◆ **RECORD EXTRACTS**
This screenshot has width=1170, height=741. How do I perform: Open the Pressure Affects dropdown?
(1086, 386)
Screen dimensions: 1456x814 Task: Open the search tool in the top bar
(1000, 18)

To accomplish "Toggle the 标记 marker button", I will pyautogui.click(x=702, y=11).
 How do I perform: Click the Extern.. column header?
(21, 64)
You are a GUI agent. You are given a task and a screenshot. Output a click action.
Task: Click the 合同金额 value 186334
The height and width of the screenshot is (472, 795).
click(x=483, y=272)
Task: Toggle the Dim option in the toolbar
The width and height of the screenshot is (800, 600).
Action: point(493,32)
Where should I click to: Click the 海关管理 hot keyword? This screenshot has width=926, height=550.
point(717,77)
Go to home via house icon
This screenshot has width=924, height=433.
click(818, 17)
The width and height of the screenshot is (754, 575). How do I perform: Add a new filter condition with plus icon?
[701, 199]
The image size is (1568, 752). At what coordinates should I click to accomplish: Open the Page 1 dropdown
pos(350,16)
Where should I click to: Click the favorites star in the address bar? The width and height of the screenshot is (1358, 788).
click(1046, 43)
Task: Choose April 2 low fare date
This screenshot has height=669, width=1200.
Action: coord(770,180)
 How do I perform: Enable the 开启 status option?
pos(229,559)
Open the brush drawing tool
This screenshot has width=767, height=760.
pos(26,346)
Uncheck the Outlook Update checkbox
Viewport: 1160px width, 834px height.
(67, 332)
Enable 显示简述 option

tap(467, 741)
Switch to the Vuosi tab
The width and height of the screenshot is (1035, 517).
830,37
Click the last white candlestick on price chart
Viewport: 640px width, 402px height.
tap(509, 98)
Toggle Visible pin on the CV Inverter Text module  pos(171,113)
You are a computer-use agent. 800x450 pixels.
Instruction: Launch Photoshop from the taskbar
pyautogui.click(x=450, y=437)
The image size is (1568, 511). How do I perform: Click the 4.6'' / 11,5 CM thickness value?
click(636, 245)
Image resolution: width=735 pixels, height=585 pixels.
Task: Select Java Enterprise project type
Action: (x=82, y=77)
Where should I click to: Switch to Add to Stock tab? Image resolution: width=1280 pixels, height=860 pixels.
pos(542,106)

◆ **PROBLEM DESCRIPTION**
Copy out the whole listing exactly as written.

◆ **SOLUTION TO THIS TASK**
This screenshot has width=1170, height=741. How do I perform: Open the Pressure Affects dropdown?
(1086, 386)
Screen dimensions: 1456x814 Task: Open the search tool in the top bar
(1000, 18)

To accomplish "Toggle the 标记 marker button", I will pyautogui.click(x=702, y=11).
 How do I perform: Click the Extern.. column header?
(21, 64)
You are a GUI agent. You are given a task and a screenshot. Output a click action.
Task: Click the 合同金额 value 186334
The height and width of the screenshot is (472, 795).
click(x=483, y=272)
Task: Toggle the Dim option in the toolbar
The width and height of the screenshot is (800, 600).
Action: point(493,32)
Where should I click to: Click the 海关管理 hot keyword? This screenshot has width=926, height=550.
point(717,77)
Go to home via house icon
This screenshot has width=924, height=433.
click(818, 17)
The width and height of the screenshot is (754, 575). How do I perform: Add a new filter condition with plus icon?
[701, 199]
The image size is (1568, 752). At what coordinates should I click to accomplish: Open the Page 1 dropdown
pos(350,16)
Where should I click to: Click the favorites star in the address bar? The width and height of the screenshot is (1358, 788).
click(1046, 43)
Task: Choose April 2 low fare date
This screenshot has height=669, width=1200.
Action: coord(770,180)
 How do I perform: Enable the 开启 status option?
pos(229,559)
Open the brush drawing tool
This screenshot has width=767, height=760.
pos(26,346)
Uncheck the Outlook Update checkbox
Viewport: 1160px width, 834px height.
(67, 332)
Enable 显示简述 option

tap(467, 741)
Switch to the Vuosi tab
The width and height of the screenshot is (1035, 517).
830,37
Click the last white candlestick on price chart
Viewport: 640px width, 402px height.
tap(509, 98)
Toggle Visible pin on the CV Inverter Text module  pos(171,113)
You are a computer-use agent. 800x450 pixels.
Instruction: Launch Photoshop from the taskbar
pyautogui.click(x=450, y=437)
The image size is (1568, 511). How do I perform: Click the 4.6'' / 11,5 CM thickness value?
click(636, 245)
Image resolution: width=735 pixels, height=585 pixels.
Task: Select Java Enterprise project type
Action: (x=82, y=77)
Where should I click to: Switch to Add to Stock tab? Image resolution: width=1280 pixels, height=860 pixels.
pos(542,106)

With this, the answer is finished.